LO PEOR DE UN PAÍS

Durante toda la semana, las manifestaciones del que fuera todopoderoso tesorero del Partido Popular, Luis Bárcenas, no han dejado de sacudir los cenáculos periodísticos habituales. Tema estrella de tertulias, recurso obligado de conversación, inspiración para el de-sencanto y el desengaño. No ha habido, con toda seguridad, momento precedente que se le parezca al que vivimos. Si los escándalos de corrupción eran algo que se presuponía en determinados entornos y parajes de nuestra geografía –Marbella, siempre recurrente–, lo cierto es que nunca hasta ahora se sucedieron de forma tan continuada, de manera tan lacerante para una sociedad, por añadidura, ya suficientemente desmotivada.

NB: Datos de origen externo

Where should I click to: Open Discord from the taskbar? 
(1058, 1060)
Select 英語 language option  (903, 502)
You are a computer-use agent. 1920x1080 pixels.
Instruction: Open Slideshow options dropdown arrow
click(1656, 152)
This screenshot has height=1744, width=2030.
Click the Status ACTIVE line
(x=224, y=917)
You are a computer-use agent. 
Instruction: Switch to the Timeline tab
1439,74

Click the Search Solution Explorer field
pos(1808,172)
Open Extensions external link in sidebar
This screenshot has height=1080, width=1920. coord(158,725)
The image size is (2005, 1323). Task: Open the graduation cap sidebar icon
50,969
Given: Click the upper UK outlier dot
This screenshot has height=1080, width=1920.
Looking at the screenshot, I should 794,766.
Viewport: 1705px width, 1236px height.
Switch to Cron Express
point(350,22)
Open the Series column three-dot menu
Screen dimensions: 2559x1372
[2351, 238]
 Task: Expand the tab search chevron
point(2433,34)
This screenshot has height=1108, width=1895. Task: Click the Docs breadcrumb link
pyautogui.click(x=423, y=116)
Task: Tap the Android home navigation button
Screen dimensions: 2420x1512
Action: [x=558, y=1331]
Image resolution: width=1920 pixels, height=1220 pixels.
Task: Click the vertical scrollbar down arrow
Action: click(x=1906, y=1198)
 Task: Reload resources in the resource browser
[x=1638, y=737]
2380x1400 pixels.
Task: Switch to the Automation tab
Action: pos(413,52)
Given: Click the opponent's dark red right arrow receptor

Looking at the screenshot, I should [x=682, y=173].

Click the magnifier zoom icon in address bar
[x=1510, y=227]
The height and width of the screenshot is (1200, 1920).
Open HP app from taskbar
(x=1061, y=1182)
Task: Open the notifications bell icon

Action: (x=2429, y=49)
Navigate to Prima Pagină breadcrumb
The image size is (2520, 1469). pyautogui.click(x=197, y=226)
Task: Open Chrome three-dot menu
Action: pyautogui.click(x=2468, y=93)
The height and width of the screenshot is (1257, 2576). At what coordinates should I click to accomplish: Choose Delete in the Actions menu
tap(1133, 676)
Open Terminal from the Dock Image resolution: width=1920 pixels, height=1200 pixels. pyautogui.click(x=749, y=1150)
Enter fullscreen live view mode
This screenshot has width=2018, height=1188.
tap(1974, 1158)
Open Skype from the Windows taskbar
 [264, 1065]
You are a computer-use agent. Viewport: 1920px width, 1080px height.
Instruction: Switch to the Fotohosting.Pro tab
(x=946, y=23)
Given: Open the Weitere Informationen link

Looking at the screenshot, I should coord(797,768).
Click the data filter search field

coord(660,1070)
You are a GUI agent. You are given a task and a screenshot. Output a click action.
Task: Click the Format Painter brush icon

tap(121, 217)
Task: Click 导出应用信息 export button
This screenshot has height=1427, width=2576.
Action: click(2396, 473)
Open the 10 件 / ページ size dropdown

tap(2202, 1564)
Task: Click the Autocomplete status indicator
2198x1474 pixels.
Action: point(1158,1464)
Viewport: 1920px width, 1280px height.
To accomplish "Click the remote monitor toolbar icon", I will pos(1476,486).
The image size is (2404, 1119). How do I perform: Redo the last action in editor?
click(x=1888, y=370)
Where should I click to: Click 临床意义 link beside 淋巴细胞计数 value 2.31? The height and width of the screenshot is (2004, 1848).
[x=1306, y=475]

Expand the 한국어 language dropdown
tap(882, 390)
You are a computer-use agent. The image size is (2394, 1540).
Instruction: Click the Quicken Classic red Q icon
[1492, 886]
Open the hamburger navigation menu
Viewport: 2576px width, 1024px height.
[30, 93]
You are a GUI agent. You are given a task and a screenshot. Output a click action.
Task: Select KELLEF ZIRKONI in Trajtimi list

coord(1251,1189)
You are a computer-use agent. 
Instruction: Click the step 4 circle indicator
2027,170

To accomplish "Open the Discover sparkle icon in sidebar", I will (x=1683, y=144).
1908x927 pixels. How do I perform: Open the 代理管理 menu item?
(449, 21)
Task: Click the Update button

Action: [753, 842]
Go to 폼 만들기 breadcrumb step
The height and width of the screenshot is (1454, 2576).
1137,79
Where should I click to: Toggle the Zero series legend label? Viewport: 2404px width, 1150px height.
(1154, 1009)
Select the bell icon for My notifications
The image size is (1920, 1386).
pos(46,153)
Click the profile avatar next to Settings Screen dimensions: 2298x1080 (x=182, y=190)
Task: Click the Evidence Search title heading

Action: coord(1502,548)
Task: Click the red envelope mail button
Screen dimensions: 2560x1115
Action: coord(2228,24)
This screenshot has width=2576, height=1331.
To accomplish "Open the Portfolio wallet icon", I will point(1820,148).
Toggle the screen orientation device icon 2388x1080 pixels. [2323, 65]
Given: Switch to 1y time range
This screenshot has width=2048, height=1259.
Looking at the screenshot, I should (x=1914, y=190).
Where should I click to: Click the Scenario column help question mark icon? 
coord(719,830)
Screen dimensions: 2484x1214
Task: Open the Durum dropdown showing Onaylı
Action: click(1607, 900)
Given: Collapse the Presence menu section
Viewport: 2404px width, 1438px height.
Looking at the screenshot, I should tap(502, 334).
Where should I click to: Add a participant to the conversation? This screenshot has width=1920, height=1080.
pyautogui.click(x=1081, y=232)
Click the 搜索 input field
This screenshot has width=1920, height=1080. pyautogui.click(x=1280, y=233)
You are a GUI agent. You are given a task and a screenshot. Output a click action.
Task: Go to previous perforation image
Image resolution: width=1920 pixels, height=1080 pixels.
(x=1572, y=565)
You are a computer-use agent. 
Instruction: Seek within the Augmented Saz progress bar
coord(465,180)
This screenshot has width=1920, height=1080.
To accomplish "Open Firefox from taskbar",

Falta sin embargo alcanzar la principal consecuencia de todo esto.
Porque casos como el de Gürtel, Urdangarin o el de Bárcenas, el de Pujol, los EREs de Andalucía, y sobre todo el hecho de que, por lo que se ve, tengan colaboradores incluso compartidos, parece conducir únicamente a la conclusión de que este es un país donde la corrupción, la malversación, las influencias, el abuso de poder o la conspiración se encuentran asentadas en su médula, como si de un sistema montañoso, infranqueable, eternamente oculto por la niebla, se tratase. Resulta hasta insultante que la clase política pida confianza a una sociedad cansada, que se siente en todo caso ausente del más mínimo respeto y que da por hecho que quien no roba, no malversa o, simplemente, no se enriquece a través de la trama que inunda a buena parte de los partidos políticos, es una excepción, una “rara avis” cuyo único destino se entiende que es el de no progresar. Vamos, el de ser un tonto de baba por no aprovecharse.
¿Qué nivel de confianza se puede esperar en el exterior de un país que no es capaz de confiar en sí mismo? Estamos ante la quintaesencia del poder, algo que no se espera que suceda porque se entiende que si participamos de un estado democrático y plural, con un amplio grado de autonomía y con capacidad de crecer, también aspiramos a que nada de lo visto ya hasta aquí siga ocurriendo, al menos no en tal grado de conjución, no en tan elevada suma de despropósitos.
La indignación se queda corta a la hora de intentar calificar –o descalificar– tan abrupto y salvaje desprecio. ¿Nos enfrentamos a casos aislados? Puede ser, pero son de tal magnitud e incumben a estamentos hasta no hace mucho intocables, que el descrédito ya no es el peor mal. Equivale al mangallón de los recreos agitando a una banda de fieles seguidores cuyo único destino es el de no querer estar en otro lado para evitar recibir una paliza. Son chulos de poca monta, a los que, sin embargo, no se les replica pero de los que todos huyen. Lo peor de un país es no poder confiar ya en sí mismo.